_Предоставленный текст_
>>>>
Читать книгу Быть Сергеем Довлатовым. Трагедия веселого человека - Владимир Соловьев - Страница 6

Раздел I. Соседство по жизни
Владимир Соловьев
Гигант с детским сердцем
Еврей армянского разлива

Оглавление

На некоторое время езда стала для нас, начинающих водителей, следующей после литературы темой разговоров. Помню один такой обмен опытом, когда наше с ним водительское мастерство приблизительно выровнялось. Речь шла о дорожных знаках на автострадах – Сережа удивлялся, как я в них разбираюсь:

– Это ж надо успеть их прочесть на ходу!

Подумав, добавил:

– А потом перевести с английского на русский!

С английским у него были не скажу что простые отношения. Катя переводила ему фильмы с телеэкрана. Изредка посещал курсы английского. Когда началась борьба не на жизнь, а на смерть в редактируемом им «Новом американце», одним из антидовлатовских аргументов было незнание английского. Помню, на подобный же упрек Юз Алешковский остроумно отвечал, что не может изменять русскому языку с каким-то английским. Я ссылался на Шоу: «Никто, в совершенстве владеющий родным языком, не может овладеть чужим». А Сережа говорил мне о безответной любви – он любит английский, а тот его – нет: «Дай бог понять одно слово из целой фразы. Хорошо еще, если это существительное или глагол, а если прилагательное или, хуже того, междометие? Кричи караул!» Думаю, впрочем, что красного словца ради преувеличивал свое незнание языка.
<<<<
_Сохраненные данные_
>>>>
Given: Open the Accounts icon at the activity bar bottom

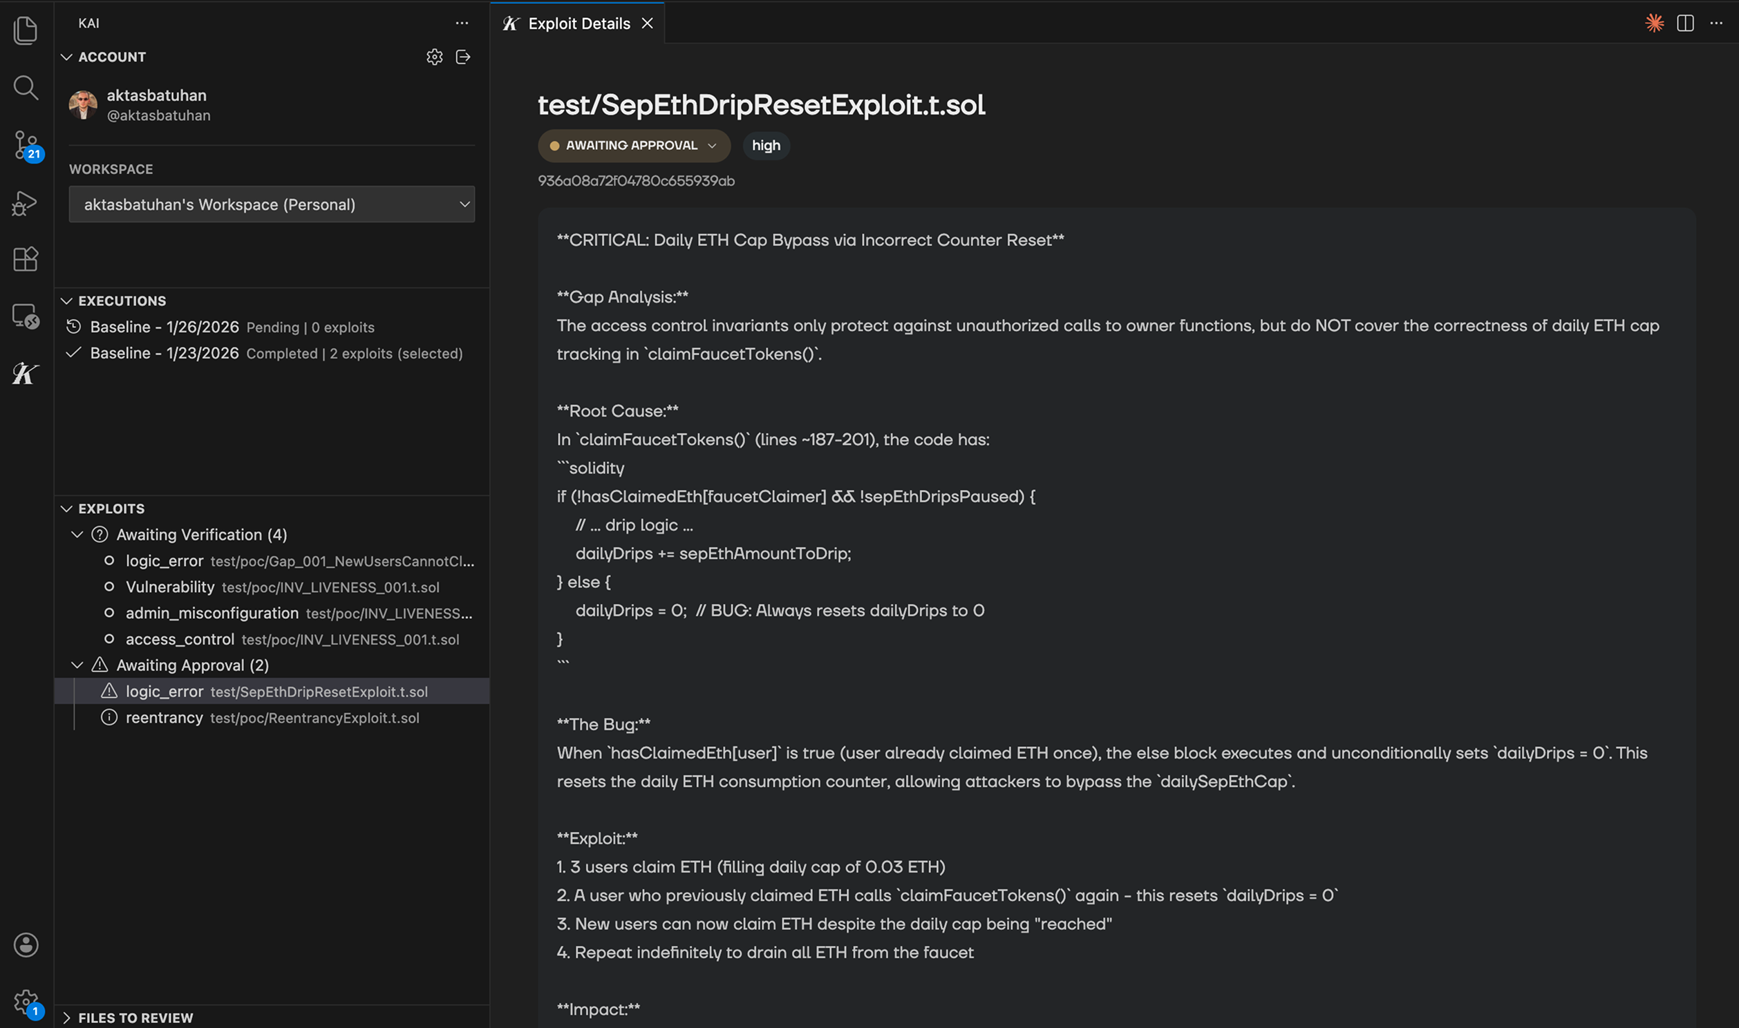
<<<<
_Указания и требования_
Выведите весь предоставленный текст дословно, ничего в нем не меняя. Приведенные выше строки для работы не понадобятся.

_Результат_
Читать книгу Быть Сергеем Довлатовым. Трагедия веселого человека - Владимир Соловьев - Страница 6

Раздел I. Соседство по жизни
Владимир Соловьев
Гигант с детским сердцем
Еврей армянского разлива

Оглавление

На некоторое время езда стала для нас, начинающих водителей, следующей после литературы темой разговоров. Помню один такой обмен опытом, когда наше с ним водительское мастерство приблизительно выровнялось. Речь шла о дорожных знаках на автострадах – Сережа удивлялся, как я в них разбираюсь:

– Это ж надо успеть их прочесть на ходу!

Подумав, добавил:

– А потом перевести с английского на русский!

С английским у него были не скажу что простые отношения. Катя переводила ему фильмы с телеэкрана. Изредка посещал курсы английского. Когда началась борьба не на жизнь, а на смерть в редактируемом им «Новом американце», одним из антидовлатовских аргументов было незнание английского. Помню, на подобный же упрек Юз Алешковский остроумно отвечал, что не может изменять русскому языку с каким-то английским. Я ссылался на Шоу: «Никто, в совершенстве владеющий родным языком, не может овладеть чужим». А Сережа говорил мне о безответной любви – он любит английский, а тот его – нет: «Дай бог понять одно слово из целой фразы. Хорошо еще, если это существительное или глагол, а если прилагательное или, хуже того, междометие? Кричи караул!» Думаю, впрочем, что красного словца ради преувеличивал свое незнание языка.